Are server-side analytics a realistic alternative to client-side analytics for the average website?
Google Analytics is the most popular client-side analytics tool on the web. It is installed on more than 50% of all websites. From speaking to many website owners over the last few weeks, server logs, in general, are not seen as an ideal replacement for Google Analytics by most.
Some web hosting packages may come with server logs pre-installed and ready to use. For most of the others, it is a bit more complicated process to get them set up.
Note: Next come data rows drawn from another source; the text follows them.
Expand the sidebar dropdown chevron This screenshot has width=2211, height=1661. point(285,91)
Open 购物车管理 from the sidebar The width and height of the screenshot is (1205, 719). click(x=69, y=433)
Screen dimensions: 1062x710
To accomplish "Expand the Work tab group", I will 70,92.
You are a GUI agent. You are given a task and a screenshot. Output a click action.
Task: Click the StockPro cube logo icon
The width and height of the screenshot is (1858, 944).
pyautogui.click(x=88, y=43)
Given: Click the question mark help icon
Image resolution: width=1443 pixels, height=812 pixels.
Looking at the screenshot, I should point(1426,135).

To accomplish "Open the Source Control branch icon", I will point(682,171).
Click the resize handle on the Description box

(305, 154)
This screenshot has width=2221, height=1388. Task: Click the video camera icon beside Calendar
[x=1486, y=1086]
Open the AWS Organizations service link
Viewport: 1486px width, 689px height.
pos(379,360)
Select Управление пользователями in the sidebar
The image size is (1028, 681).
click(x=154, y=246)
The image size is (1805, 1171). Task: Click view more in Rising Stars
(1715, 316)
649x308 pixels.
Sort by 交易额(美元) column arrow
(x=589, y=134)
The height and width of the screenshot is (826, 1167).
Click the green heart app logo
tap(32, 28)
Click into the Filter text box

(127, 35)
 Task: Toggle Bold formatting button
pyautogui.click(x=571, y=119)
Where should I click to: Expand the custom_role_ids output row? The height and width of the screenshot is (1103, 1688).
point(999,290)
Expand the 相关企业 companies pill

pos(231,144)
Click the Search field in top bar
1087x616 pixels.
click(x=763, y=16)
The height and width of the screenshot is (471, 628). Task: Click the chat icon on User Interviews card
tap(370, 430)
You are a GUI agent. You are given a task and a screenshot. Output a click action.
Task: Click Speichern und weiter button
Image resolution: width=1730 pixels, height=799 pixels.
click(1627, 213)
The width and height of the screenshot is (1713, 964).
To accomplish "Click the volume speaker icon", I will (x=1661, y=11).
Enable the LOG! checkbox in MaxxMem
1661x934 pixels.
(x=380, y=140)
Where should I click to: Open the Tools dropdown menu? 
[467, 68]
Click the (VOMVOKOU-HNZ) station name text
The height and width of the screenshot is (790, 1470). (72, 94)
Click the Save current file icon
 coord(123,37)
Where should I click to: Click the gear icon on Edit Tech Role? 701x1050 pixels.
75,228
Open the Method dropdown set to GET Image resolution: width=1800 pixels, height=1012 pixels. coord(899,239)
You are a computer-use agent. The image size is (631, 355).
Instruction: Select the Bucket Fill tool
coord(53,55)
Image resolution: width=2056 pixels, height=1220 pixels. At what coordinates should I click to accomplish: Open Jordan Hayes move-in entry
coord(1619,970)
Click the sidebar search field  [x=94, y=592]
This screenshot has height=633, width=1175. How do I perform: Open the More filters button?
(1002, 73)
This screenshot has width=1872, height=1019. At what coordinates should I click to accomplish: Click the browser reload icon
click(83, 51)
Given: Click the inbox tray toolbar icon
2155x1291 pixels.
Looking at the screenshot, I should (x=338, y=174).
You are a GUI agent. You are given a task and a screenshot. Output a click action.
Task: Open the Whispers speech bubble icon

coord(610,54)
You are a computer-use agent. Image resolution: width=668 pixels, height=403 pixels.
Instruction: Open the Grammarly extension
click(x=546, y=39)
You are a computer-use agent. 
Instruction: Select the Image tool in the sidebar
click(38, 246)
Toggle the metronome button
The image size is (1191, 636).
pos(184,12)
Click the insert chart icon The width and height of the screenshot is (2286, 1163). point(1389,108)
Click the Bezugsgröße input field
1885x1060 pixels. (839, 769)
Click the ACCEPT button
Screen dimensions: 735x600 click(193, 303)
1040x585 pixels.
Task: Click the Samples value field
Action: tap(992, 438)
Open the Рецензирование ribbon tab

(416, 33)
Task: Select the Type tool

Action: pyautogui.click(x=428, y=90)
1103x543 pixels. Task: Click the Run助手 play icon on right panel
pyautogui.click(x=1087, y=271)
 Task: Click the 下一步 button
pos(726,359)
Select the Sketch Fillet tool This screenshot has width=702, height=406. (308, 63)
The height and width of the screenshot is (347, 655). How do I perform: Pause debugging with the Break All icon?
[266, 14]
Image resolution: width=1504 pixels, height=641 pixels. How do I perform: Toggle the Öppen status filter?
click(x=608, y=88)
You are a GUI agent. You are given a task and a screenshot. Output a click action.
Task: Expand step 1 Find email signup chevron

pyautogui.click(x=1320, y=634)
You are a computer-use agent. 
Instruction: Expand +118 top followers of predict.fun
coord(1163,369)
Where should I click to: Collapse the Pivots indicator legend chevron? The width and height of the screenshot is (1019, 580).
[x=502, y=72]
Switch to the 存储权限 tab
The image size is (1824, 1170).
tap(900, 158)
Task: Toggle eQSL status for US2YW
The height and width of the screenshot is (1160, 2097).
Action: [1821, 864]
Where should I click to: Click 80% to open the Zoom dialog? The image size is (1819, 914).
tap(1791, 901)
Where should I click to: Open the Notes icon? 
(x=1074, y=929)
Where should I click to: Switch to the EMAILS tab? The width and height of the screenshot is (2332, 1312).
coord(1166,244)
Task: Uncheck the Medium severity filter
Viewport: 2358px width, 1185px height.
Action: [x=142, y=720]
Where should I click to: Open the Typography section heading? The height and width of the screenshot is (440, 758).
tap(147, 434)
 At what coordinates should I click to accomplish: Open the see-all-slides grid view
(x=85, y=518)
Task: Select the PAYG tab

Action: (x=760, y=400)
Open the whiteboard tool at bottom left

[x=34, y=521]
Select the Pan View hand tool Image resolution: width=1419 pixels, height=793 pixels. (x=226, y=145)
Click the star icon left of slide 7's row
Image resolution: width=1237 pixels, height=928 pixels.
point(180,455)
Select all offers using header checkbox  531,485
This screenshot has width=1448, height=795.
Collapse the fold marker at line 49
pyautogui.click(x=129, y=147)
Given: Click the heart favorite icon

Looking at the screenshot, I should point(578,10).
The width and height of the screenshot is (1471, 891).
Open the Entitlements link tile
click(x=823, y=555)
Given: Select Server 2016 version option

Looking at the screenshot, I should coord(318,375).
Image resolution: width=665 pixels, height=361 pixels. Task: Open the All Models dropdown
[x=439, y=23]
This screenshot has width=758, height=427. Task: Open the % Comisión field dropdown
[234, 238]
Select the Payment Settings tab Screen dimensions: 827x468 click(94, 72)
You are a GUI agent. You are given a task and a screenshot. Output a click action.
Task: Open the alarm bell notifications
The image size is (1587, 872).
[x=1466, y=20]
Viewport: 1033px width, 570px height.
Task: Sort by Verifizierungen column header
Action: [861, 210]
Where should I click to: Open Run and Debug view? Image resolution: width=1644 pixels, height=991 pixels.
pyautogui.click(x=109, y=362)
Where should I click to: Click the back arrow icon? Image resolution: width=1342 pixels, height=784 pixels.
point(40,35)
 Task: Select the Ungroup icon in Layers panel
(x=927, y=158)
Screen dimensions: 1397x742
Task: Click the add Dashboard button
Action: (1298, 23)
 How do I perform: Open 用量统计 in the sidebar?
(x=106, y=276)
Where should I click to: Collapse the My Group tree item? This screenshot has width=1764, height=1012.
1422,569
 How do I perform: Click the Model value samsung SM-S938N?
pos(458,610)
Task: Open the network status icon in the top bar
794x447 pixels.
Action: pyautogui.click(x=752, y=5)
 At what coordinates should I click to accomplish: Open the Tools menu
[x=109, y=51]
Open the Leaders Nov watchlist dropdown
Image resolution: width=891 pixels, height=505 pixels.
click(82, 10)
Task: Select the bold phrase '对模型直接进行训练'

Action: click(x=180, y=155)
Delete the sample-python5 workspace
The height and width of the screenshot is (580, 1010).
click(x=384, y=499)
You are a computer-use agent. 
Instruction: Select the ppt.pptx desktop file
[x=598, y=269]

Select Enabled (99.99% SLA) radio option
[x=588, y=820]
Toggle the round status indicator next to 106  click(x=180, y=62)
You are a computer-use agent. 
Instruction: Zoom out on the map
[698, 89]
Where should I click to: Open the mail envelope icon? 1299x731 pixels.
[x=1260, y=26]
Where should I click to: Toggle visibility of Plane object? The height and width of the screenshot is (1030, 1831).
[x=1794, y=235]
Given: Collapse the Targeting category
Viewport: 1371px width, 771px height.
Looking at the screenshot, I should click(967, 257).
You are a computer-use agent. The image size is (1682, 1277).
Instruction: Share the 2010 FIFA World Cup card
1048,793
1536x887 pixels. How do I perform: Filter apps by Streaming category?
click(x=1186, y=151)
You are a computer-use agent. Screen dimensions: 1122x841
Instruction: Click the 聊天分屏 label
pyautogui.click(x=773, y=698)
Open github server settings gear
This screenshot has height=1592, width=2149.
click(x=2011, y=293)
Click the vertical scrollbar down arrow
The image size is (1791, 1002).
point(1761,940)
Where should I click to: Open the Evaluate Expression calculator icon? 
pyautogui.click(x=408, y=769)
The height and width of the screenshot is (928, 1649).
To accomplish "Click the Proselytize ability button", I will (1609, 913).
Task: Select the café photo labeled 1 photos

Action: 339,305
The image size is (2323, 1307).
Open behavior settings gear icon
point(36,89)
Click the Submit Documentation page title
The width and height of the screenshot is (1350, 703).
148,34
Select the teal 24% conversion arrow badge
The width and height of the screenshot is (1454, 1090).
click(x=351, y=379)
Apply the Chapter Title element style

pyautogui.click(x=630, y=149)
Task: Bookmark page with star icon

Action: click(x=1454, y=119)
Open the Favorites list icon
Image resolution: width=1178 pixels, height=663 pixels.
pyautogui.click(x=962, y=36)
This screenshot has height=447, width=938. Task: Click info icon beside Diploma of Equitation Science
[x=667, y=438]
Trying to get the average website or business that is using Google Analytics right now to remove Google Analytics and switch to server-side analytics reminds me of that famous Hacker News comment about the announcement of Dropbox:
“You can already build such a system yourself quite trivially by getting an FTP account, mounting it locally with curlftpfs, and then using SVN or CVS on the mounted filesystem. From Windows or Mac, this FTP account could be accessed through built-in software.”
How would the average website or business owner that runs Google Analytics switch to a server log analytics system?
- You need to have access to a server. This is especially difficult when considering that many sites these days are hosted on proprietary CMS tools that don’t allow you to have server access
- Then you need to set up your server logs in the first place unless your server already supports them
- Then you need to enable archiving as by default server logs get discarded after the system processes them
- Then you need to redirect your server logs to another tool to parse them, organize the information into a format readable by people that are used to Google Analytics dashboard and then show the analytics reports with pretty charts and tables
- Then you need to figure out how to filter out bots from the data to get something that resembles the accuracy you are used to from client-side analytics
Some site owners are happy to do this process and that’s fine. I’ve been using server logs for a year or so since I decided to remove Google Analytics and before discovering and becoming part of Plausible Analytics.
But this is not a realistic solution for millions of websites running Google Analytics and donating their visitor and customer data to Google today. There is a need for a better plug and play solution.
Conclusion
Server logs are an option for some site owners with basic analytics needs that are happy to do the work to get it all set up and that can live with inaccuracies caused by so many web visitors being robots.
It would be difficult to get many site owners to remove Google Analytics and use server log analysis so we do need privacy-friendly JavaScript-based web analytics such as Plausible Analytics too.
These site owners need something user friendly, accurate and to actually convince them to make the move away from Google Analytics, they need something that can improve upon some of the issues they experience with Google Analytics.
If we insist all the websites remove Google Analytics and replace them with server logs, we will ultimately fail in the goal of restricting Google’s grip on the web.